The other question is about indigenous consultation. He spoke about the importance of engaging and consulting with indigenous people. I spent last week in the Arctic area and I spoke to Inuit leaders who were very disappointed by the government's decision to unilaterally announce an offshore drilling—
The Assistant Deputy Speaker (Mrs. Carol Hughes):
I am sorry to interrupt. It is only five minutes for questions and comments. Therefore, if there is additional time, the member may want to stand and see if he can ask another question.
The hon. parliamentary secretary.
Mr. Arif Virani:
Madam Speaker, I will address each of the member's comments very quickly.
With respect to the Ontario election results, what puzzles me is that an individual such as Premier Ford, who ostensibly has the backs of Ontario business individuals, has cancelled 700 renewable energy contracts in the province of Ontario, hurting those very businesses that he purports to support.

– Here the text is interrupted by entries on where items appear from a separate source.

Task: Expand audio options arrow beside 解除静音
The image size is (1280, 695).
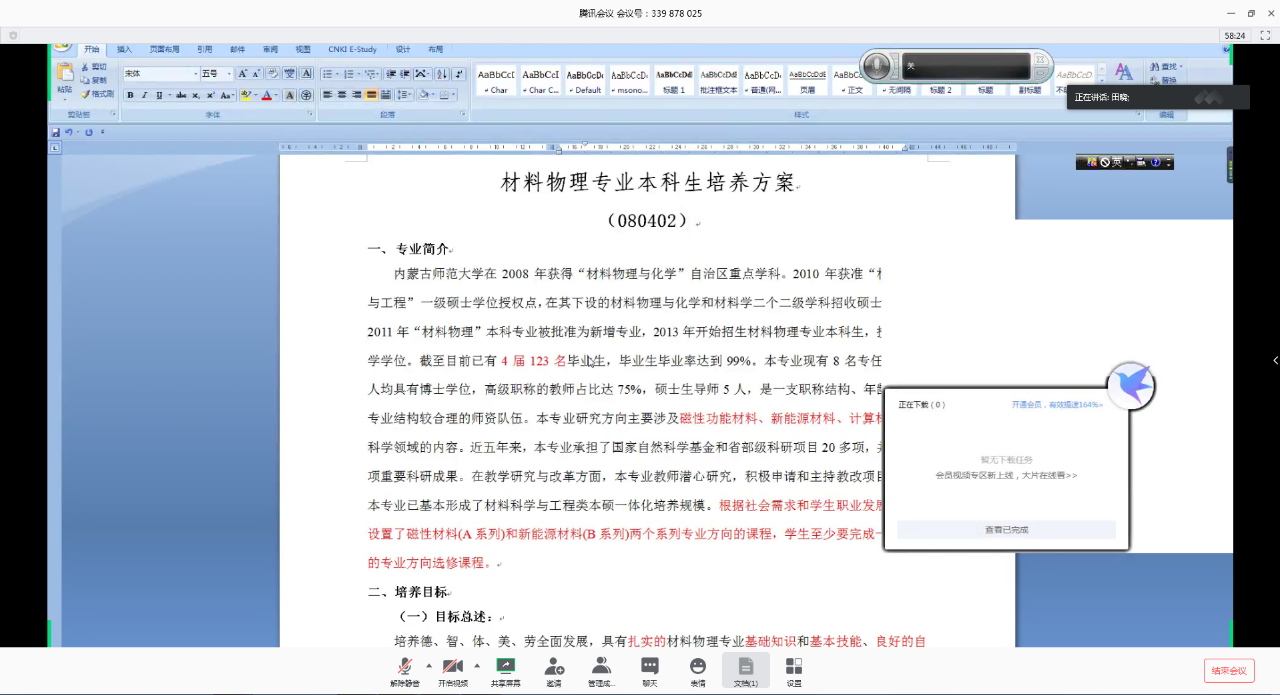Action: point(429,665)
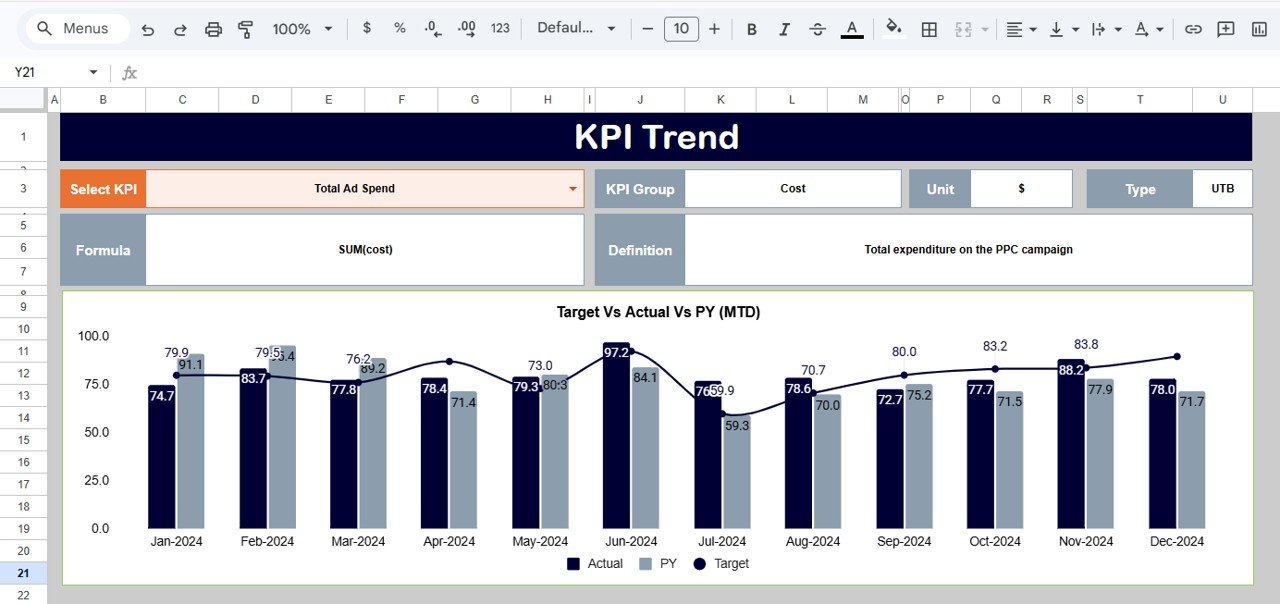
Task: Toggle bold formatting
Action: tap(751, 29)
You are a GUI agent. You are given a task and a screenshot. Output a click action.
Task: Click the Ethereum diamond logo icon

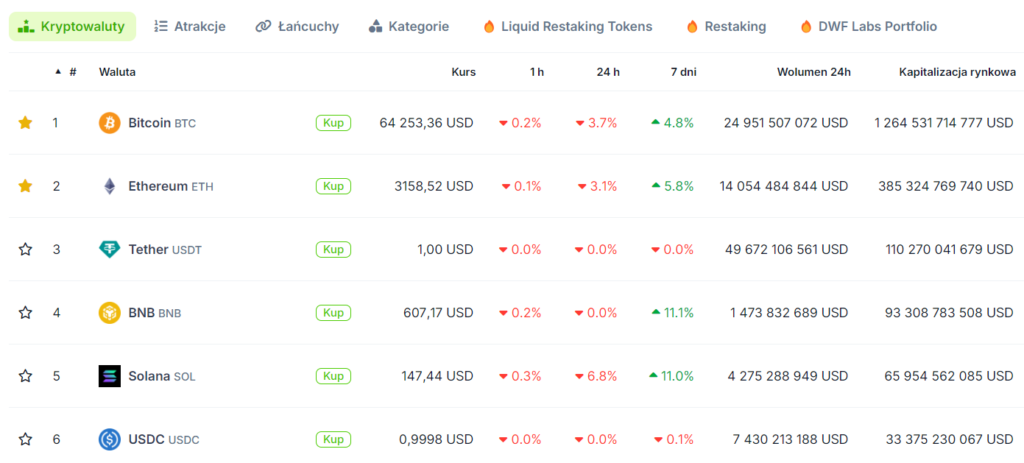tap(109, 186)

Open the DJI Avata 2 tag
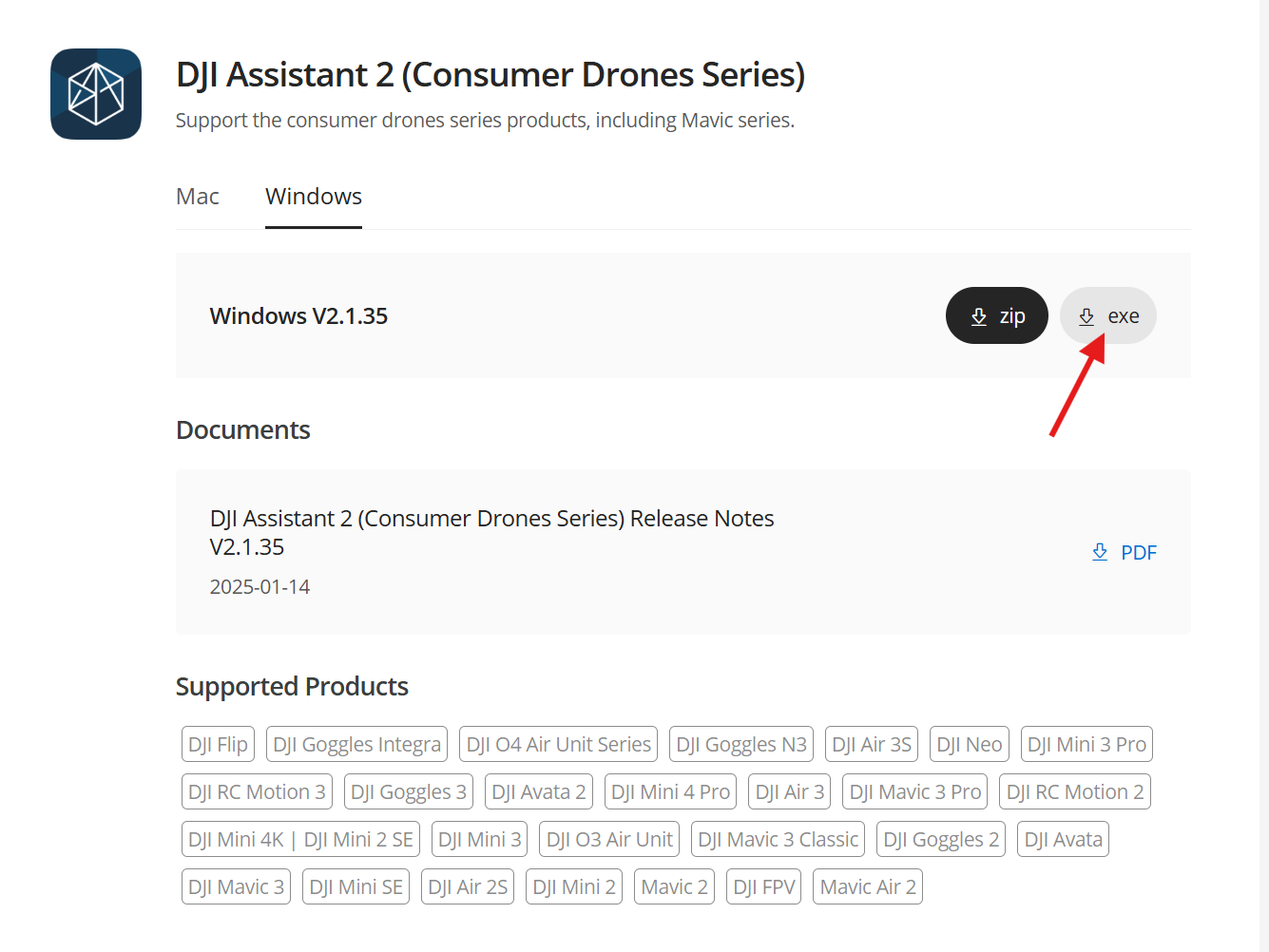coord(539,791)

With respect to the revenue neutrality, I will reiterate for the member opposite that this is not a tax. A tax is something that goes to the general treasury and has the ability for widespread spending no matter where it is desired. This is a revenue neutral collection where it is collected and returned to individuals. It is not a tax that is for the expenditure of the general treasury.
On indigenous consultation, those same people in Canada's far north pride us on the fact that we implemented a moratorium for Arctic drilling, pride us on the fact that we expanded conservation areas and pride us on the fact that we have continued to consult on a go forward basis.

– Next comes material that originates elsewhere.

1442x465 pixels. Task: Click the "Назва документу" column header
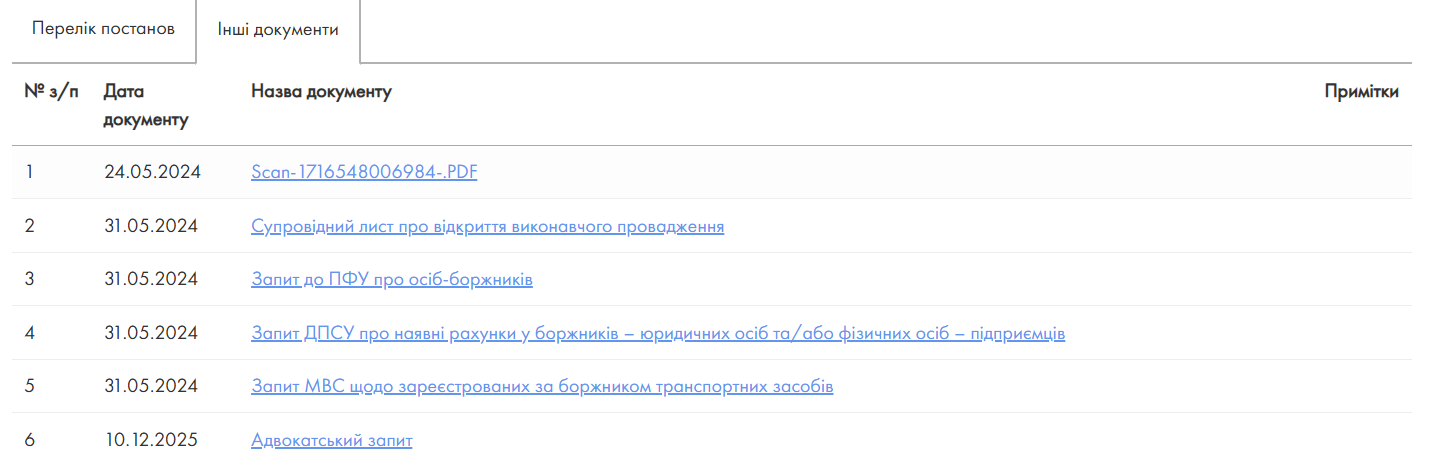pyautogui.click(x=321, y=92)
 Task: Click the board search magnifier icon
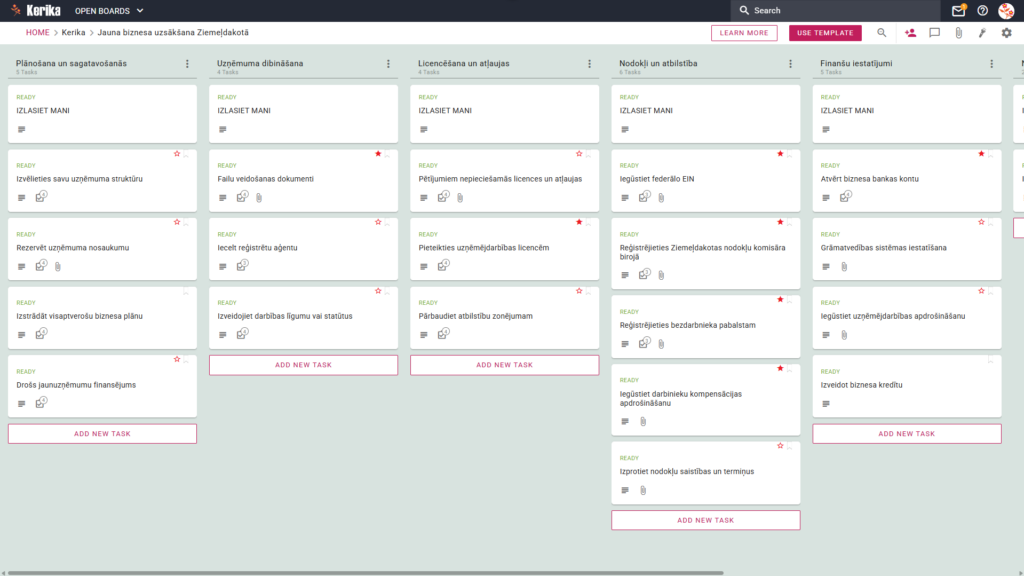[x=882, y=33]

The Assistant Deputy Speaker (Mrs. Carol Hughes):
I want to remind members that there are questions and answers happening right now and to keep the discussions down across the way.
Questions and comments, the hon. member for South Okanagan—West Kootenay.

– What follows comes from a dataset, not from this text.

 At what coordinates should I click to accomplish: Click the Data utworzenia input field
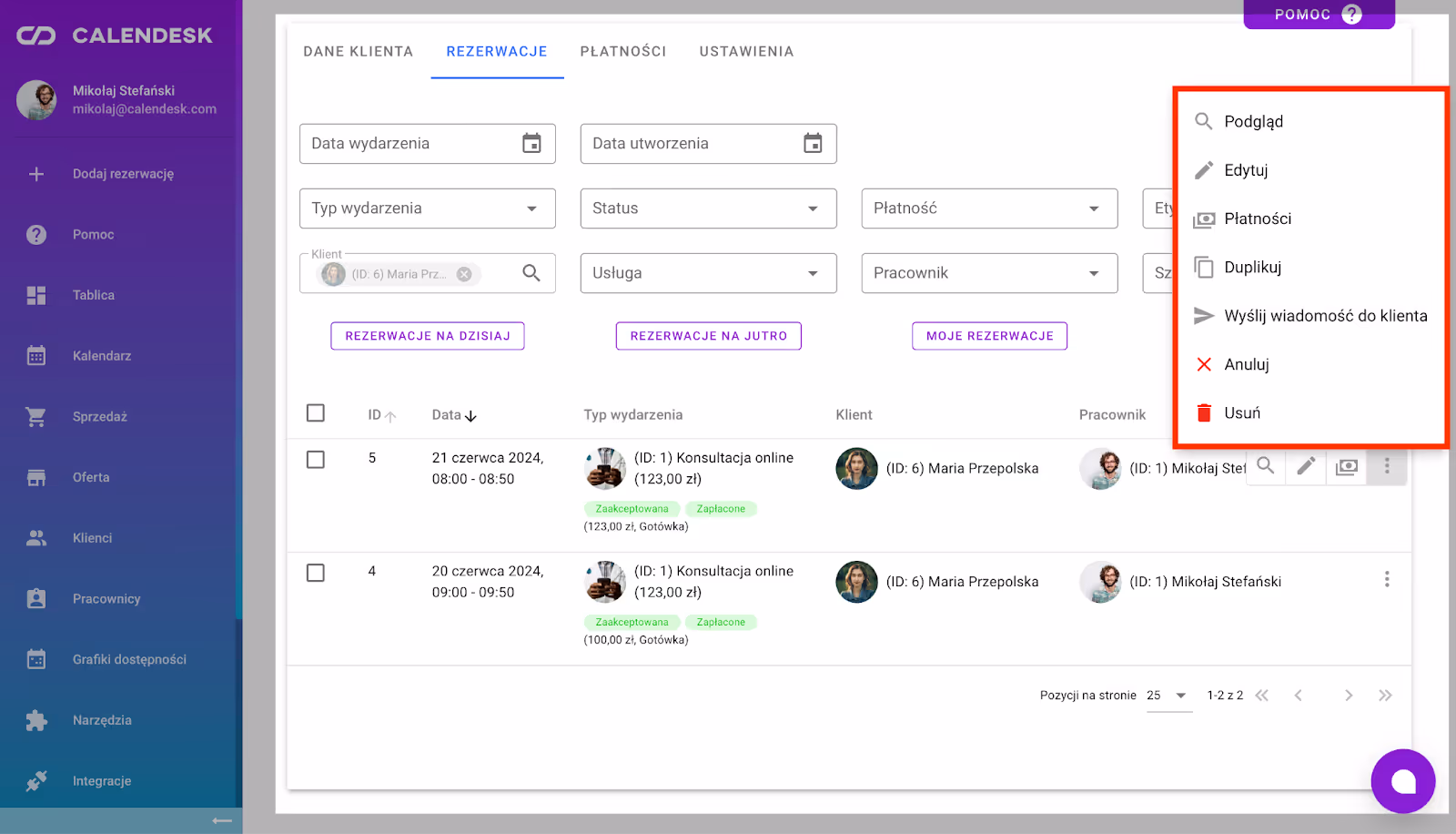click(692, 144)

Mr. Richard Cannings (South Okanagan—West Kootenay, NDP):
Madam Speaker, members on the Liberal side have been talking about a crisis of leadership and I would totally agree with them. There is a crisis of leadership here and it rests on their shoulders. The Conservatives would not have done any better in their time in government either.
This is when we need real leadership. The lPCC report has come out and has said that we have to do better, a lot better, not just a little better. We are not going to meet our own targets that the Canadian government set out after coming back from Paris and saying “we're back”. They were inadequate. The Paris agreement was not going to give Canada the ability to say that it had done its bit, it had done what the world asked it to do. We are not going to meet those targets. The Liberals have no plan to meet them and we will fall very short.
I still have yet to hear any member on that side tonight in this emergency debate say how we will do what we have to do.
Mr. Arif Virani:
Madam Speaker, I will agree with one aspect of my friend opposite's comments, which is that this is a time that calls for leadership. Leadership is being shown. We are seeing a government that has unmuzzled scientists; a government that expressly articulates the term “climate change” and is not afraid of it; a government that is putting billions of dollars into transit, into green infrastructure; a government that is committed to making decisions and sticking by them.
At exactly the time when provincial governments are turning tail and running from the climate problem, we remain firm to a commitment we made over 18 months ago, that we will price pollution because polluters must pay and that is how to address climate change. That is what we are sticking to and that is leadership in the face of opposition that is growing in the country.